GIVEN INSTRUCTION:
Which lines should be written out exactly? Copy the items beginning with the line containing "1223x632 pixels." and going on through the line containing "coord(216,5)", with both of those lines included.

DATA:
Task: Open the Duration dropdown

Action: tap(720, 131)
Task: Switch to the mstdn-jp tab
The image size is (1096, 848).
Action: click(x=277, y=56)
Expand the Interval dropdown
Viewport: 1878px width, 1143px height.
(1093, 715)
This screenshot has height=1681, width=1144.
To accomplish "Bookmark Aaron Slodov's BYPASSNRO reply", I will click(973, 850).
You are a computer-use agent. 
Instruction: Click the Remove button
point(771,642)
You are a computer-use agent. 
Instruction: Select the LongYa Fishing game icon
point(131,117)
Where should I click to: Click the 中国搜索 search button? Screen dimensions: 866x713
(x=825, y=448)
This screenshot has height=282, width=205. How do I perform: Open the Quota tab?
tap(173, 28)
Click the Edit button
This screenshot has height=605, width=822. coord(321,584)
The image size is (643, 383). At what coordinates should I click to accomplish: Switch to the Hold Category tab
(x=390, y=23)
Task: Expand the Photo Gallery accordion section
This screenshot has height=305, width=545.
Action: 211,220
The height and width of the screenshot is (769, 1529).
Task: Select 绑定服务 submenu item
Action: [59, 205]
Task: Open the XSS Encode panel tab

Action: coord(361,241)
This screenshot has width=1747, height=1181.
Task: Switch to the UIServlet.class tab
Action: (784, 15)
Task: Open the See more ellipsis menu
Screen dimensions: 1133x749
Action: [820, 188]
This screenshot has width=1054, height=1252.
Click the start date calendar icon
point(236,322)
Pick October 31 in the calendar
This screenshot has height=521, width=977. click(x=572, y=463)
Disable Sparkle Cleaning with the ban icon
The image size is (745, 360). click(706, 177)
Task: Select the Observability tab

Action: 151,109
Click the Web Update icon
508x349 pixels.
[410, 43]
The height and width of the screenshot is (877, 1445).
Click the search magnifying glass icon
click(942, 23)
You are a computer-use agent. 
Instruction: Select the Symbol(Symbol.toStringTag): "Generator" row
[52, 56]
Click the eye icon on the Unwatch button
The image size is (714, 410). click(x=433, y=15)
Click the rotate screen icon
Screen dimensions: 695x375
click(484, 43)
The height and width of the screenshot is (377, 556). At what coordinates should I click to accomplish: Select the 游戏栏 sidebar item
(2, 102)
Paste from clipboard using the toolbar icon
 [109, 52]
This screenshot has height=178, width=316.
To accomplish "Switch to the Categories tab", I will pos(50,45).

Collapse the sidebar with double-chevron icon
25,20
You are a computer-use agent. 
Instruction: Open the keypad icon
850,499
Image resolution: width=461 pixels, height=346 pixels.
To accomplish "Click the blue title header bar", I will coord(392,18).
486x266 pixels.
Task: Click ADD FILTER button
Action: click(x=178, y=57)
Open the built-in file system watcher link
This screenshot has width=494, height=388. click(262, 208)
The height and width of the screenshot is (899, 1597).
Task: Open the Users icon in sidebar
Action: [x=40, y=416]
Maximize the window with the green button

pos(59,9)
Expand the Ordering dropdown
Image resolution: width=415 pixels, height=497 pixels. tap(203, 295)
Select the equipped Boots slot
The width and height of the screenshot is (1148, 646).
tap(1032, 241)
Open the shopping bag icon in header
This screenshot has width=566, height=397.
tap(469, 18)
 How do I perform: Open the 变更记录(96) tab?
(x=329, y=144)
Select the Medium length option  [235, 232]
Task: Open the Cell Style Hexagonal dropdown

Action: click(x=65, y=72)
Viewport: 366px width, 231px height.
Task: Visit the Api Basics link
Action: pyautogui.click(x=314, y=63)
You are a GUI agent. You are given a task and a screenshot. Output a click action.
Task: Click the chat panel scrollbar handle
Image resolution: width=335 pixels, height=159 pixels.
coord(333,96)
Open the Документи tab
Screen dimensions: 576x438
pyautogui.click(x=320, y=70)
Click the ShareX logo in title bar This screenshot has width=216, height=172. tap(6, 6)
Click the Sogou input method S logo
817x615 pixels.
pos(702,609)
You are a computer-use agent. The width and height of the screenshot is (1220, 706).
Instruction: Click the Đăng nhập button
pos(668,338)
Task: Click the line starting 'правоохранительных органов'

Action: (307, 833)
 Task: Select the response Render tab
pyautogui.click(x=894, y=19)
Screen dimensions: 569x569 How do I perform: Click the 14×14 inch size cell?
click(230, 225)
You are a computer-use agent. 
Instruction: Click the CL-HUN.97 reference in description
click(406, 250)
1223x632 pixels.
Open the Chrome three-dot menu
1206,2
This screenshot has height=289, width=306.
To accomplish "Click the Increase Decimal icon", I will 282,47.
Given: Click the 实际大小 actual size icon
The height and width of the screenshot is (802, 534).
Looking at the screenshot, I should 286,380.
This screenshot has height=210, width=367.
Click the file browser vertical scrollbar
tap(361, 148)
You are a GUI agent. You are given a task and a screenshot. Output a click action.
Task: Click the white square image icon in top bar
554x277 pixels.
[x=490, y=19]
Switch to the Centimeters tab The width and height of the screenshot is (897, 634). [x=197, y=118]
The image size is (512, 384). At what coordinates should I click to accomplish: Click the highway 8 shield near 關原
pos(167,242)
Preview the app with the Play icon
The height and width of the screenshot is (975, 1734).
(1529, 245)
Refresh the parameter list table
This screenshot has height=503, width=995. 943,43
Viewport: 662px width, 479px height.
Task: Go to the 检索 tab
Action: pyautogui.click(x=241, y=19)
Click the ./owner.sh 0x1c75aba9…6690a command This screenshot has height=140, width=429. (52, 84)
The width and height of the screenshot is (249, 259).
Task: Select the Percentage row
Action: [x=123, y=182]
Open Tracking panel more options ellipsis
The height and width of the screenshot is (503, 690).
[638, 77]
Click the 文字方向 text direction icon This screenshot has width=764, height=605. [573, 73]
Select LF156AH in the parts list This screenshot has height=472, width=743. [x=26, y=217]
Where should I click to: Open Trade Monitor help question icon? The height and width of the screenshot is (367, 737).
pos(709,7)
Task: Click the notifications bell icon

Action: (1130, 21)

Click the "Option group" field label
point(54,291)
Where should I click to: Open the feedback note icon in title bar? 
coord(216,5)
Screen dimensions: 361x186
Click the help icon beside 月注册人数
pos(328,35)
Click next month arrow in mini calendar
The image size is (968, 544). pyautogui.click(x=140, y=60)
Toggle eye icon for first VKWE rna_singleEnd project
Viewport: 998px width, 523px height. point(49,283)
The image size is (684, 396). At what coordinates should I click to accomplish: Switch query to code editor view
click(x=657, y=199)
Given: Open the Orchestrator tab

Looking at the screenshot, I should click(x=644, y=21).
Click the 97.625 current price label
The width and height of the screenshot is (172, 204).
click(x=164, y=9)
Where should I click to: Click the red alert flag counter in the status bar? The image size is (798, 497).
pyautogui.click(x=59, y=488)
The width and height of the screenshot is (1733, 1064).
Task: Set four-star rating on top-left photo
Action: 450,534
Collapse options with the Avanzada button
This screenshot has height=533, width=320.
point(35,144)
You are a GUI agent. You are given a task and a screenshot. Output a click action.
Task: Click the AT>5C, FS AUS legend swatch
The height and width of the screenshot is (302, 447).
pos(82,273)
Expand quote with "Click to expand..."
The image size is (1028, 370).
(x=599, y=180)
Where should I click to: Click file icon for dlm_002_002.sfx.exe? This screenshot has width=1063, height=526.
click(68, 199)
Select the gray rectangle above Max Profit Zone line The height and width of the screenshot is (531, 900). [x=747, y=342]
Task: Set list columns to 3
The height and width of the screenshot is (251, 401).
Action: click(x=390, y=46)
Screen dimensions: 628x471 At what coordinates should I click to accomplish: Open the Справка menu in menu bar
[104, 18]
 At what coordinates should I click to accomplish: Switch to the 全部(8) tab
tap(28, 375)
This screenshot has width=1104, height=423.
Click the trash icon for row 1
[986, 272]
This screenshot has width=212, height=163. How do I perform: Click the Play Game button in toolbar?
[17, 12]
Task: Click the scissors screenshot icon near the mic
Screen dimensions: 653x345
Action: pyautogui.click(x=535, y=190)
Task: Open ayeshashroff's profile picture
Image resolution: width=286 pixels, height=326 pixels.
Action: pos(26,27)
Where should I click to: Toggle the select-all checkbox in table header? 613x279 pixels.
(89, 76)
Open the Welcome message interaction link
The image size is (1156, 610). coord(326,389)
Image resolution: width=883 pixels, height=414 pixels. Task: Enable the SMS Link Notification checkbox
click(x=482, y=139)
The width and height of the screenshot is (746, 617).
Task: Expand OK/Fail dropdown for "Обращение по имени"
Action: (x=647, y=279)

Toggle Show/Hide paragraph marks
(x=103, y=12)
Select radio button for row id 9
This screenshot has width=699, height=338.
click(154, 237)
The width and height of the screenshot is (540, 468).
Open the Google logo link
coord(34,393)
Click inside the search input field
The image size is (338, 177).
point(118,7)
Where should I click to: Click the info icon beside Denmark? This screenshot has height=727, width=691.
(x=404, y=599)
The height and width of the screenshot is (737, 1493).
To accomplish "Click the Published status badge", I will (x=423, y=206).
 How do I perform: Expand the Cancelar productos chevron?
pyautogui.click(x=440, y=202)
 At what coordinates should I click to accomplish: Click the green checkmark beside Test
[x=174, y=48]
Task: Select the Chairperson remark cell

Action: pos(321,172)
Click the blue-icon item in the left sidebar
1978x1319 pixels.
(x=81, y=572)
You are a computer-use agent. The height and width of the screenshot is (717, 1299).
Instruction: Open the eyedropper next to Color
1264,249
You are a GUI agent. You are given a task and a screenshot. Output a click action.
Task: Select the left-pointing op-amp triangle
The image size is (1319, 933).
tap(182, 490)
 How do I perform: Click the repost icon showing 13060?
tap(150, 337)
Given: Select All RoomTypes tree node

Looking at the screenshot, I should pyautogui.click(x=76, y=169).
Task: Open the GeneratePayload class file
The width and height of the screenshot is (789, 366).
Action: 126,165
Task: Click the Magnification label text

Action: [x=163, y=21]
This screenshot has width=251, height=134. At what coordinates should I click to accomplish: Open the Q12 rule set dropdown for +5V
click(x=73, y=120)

WRITTEN ANSWER:
1223x632 pixels.
Open the Chrome three-dot menu
1206,2
This screenshot has height=289, width=306.
To accomplish "Click the Increase Decimal icon", I will 282,47.
Given: Click the 实际大小 actual size icon
The height and width of the screenshot is (802, 534).
Looking at the screenshot, I should 286,380.
This screenshot has height=210, width=367.
Click the file browser vertical scrollbar
tap(361, 148)
You are a GUI agent. You are given a task and a screenshot. Output a click action.
Task: Click the white square image icon in top bar
554x277 pixels.
[x=490, y=19]
Switch to the Centimeters tab The width and height of the screenshot is (897, 634). [x=197, y=118]
The image size is (512, 384). At what coordinates should I click to accomplish: Click the highway 8 shield near 關原
pos(167,242)
Preview the app with the Play icon
The height and width of the screenshot is (975, 1734).
(1529, 245)
Refresh the parameter list table
This screenshot has height=503, width=995. 943,43
Viewport: 662px width, 479px height.
Task: Go to the 检索 tab
Action: pyautogui.click(x=241, y=19)
Click the ./owner.sh 0x1c75aba9…6690a command This screenshot has height=140, width=429. (52, 84)
The width and height of the screenshot is (249, 259).
Task: Select the Percentage row
Action: [x=123, y=182]
Open Tracking panel more options ellipsis
The height and width of the screenshot is (503, 690).
[638, 77]
Click the 文字方向 text direction icon This screenshot has width=764, height=605. [573, 73]
Select LF156AH in the parts list This screenshot has height=472, width=743. [x=26, y=217]
Where should I click to: Open Trade Monitor help question icon? The height and width of the screenshot is (367, 737).
pos(709,7)
Task: Click the notifications bell icon

Action: (1130, 21)

Click the "Option group" field label
point(54,291)
Where should I click to: Open the feedback note icon in title bar? 
coord(216,5)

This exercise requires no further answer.